Sobre a necessidade de um partido da classe trabalhadora, após essa experiência no PSOL, o que vocês da Corrente Operária opinam?É preciso que os trabalhadores nesse país rompam as ilusões de que a miséria do capitalismo pode se resolver em conciliação com os patrões, essa maldita ilusão que o PT semeou. Os setores de esquerda deveriam estar discutindo hoje que partido o proletariado brasileiro necessita construir, deveria ser uma discussão impulsionada a partir da Conlutas, da Intersindical; os trabalhadores não podem seguir discutindo as questões sindicais e permanecer alheios às questões políticas nacionais e internacionais que dizem respeito ao futuro da nossa classe. Nós defendemos a construção de um partido para que os trabalhadores em aliança com o povo pobre imponham sua libertação, onde os trabalhadores assumam seu papel político na realidade nacional. Nós estaríamos nesse partido lutando para que adotasse um programa revolucionário, para que o proletariado avance para expropriar a burguesia desde as fábricas até o Estado.

Recentemente, viajou uma delegação da Conlutas para o Haiti. O que você opina sobre essa ação?
A retirada das tropas do Haiti é uma bandeira que toda a esquerda deve levantar firmemente. As tropas da MINUSTAH, liderada pelas tropas enviadas por Lula, estão a serviço de conter as manifestações dos haitianos, que se levantaram contra a situação de miséria que vivem em seu país, saqueado pelo imperialismo como demonstra a escandalosa dívida externa, que até hoje o Haiti continua pagando.

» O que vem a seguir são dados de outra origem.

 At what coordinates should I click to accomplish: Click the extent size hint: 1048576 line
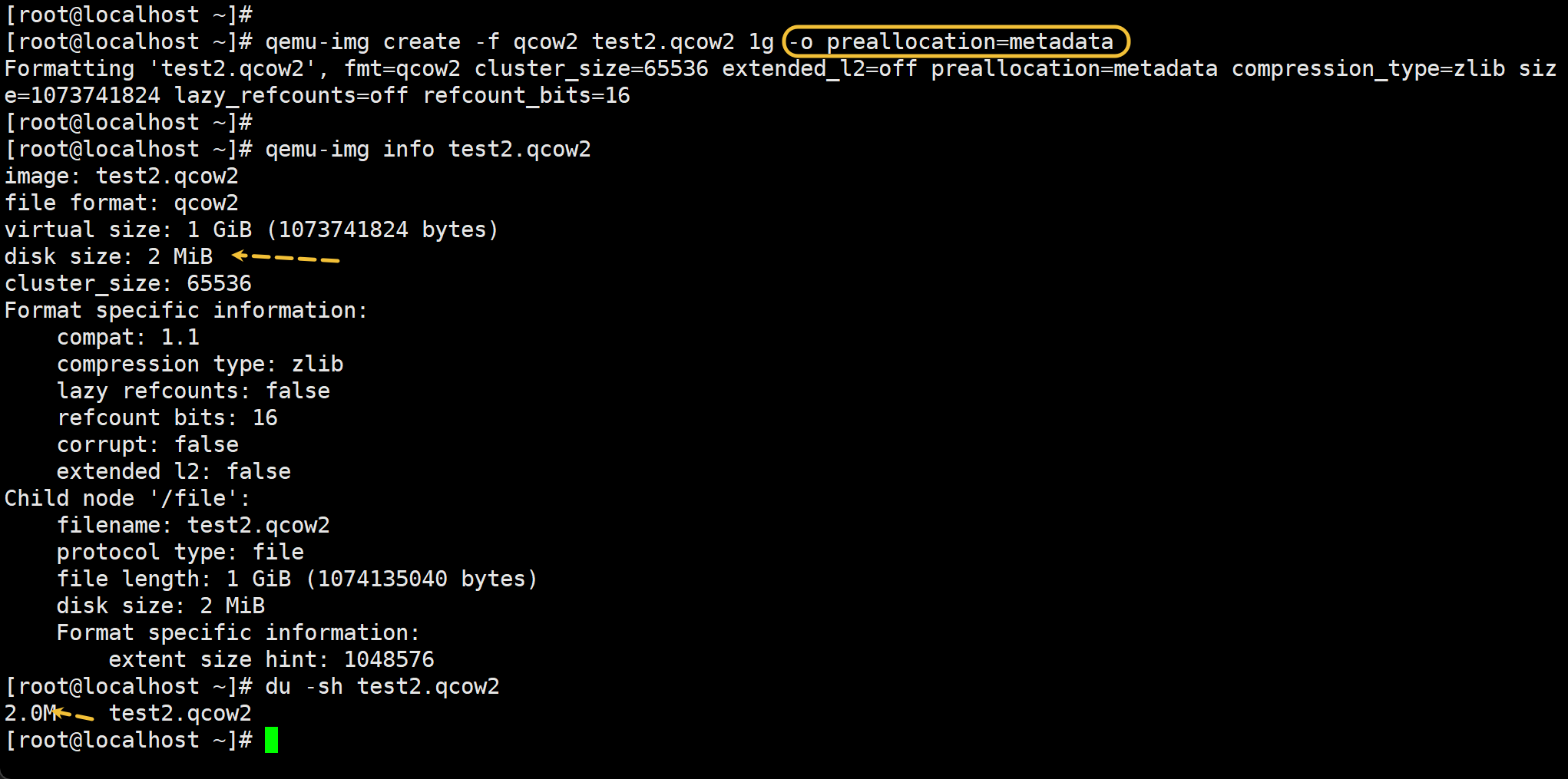click(271, 659)
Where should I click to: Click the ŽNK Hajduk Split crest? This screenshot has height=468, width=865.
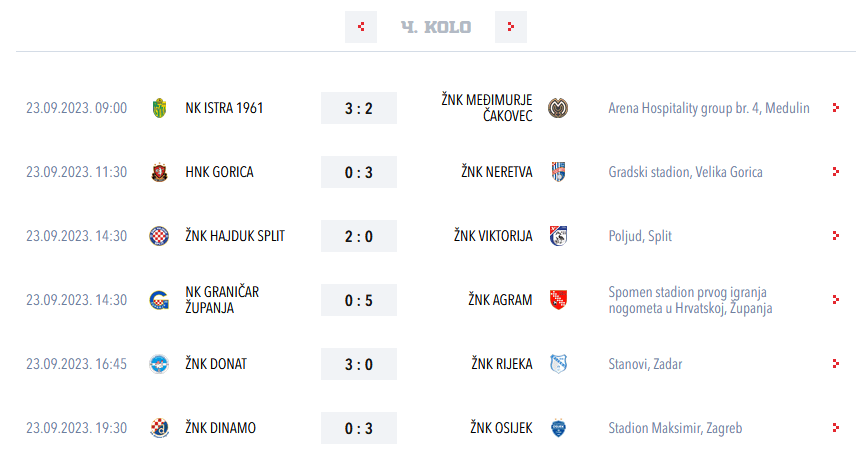click(x=159, y=236)
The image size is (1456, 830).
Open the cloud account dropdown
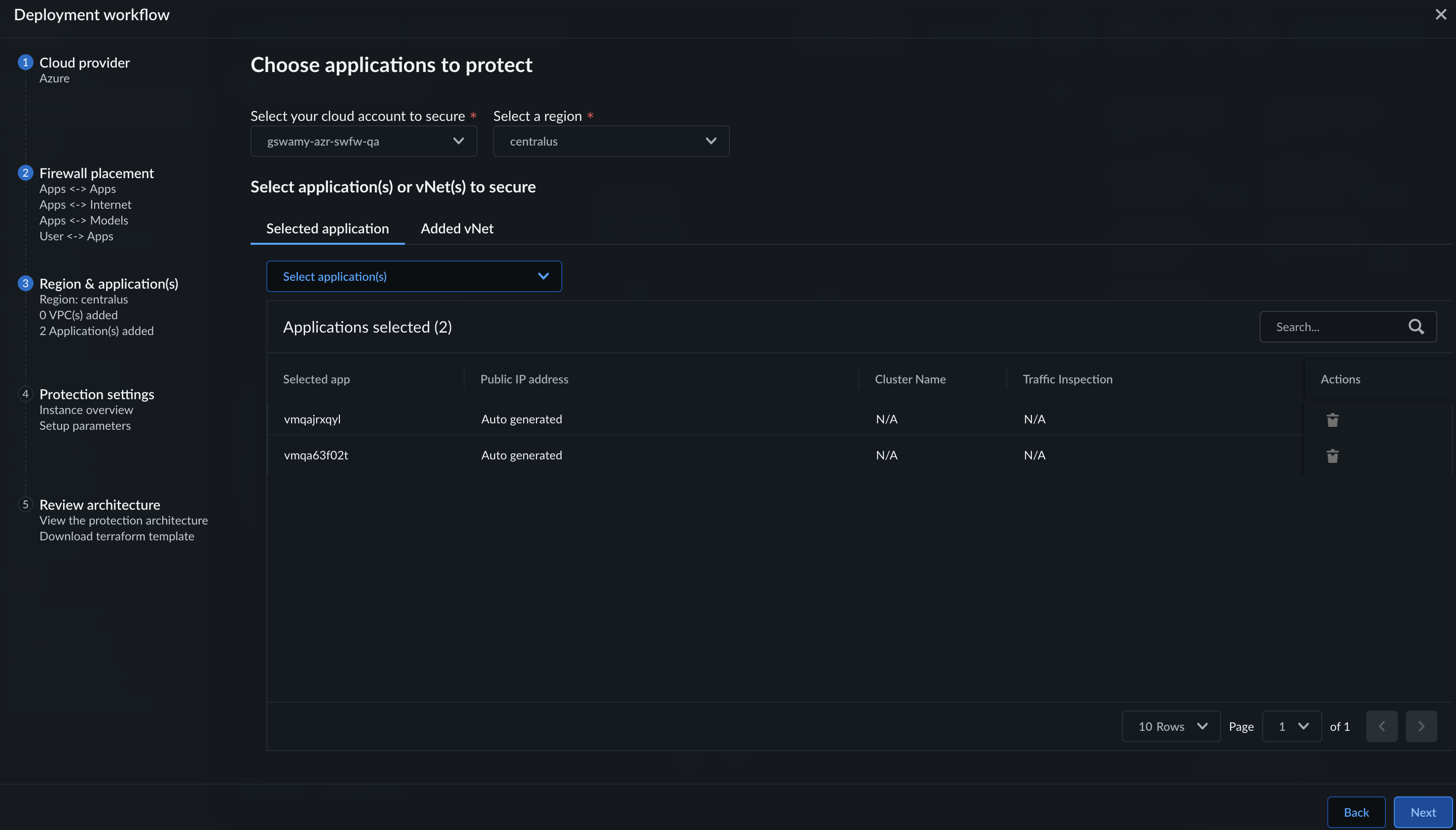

Mas o que mais chamou atenção nessa visita organizada pelo PSTU ao Haiti foi a entrega da carta ao povo do Haiti para o presidente do país, René Preval. Afinal de contas, a solidariedade ao povo haitiano deveria ser dirigida aos trabalhadores e ao povo haitiano e não ao presidente. Devemos ser solidários a este povo massacrado, mas o que o PSTU fez foi entregar uma carta que diz “estamos com vocês” justamente ao presidente que é capacho do imperialismo, que defende a manutenção das tropas no país que matam civis ’ entre jovens, mulheres, crianças ’ em nome dessa suja estabilização do país. René Preval anda de mãos dadas com o imperialismo e por isso tem também suas mãos sujas de sangue. É em acordo com Preval que as maquiladoras estão se instalando no Haiti para explorar uma mão de obra semi-escrava no país mais pobre do continente. Apoiar a luta dos trabalhadores haitianos e das massas desempregadas e oprimidas desse país passa necessariamente por desmascarar e combater abertamente governos como o de Préval. Sem isso não se pode apontar para, de fato, defender a auto-determinação do povo haitiano.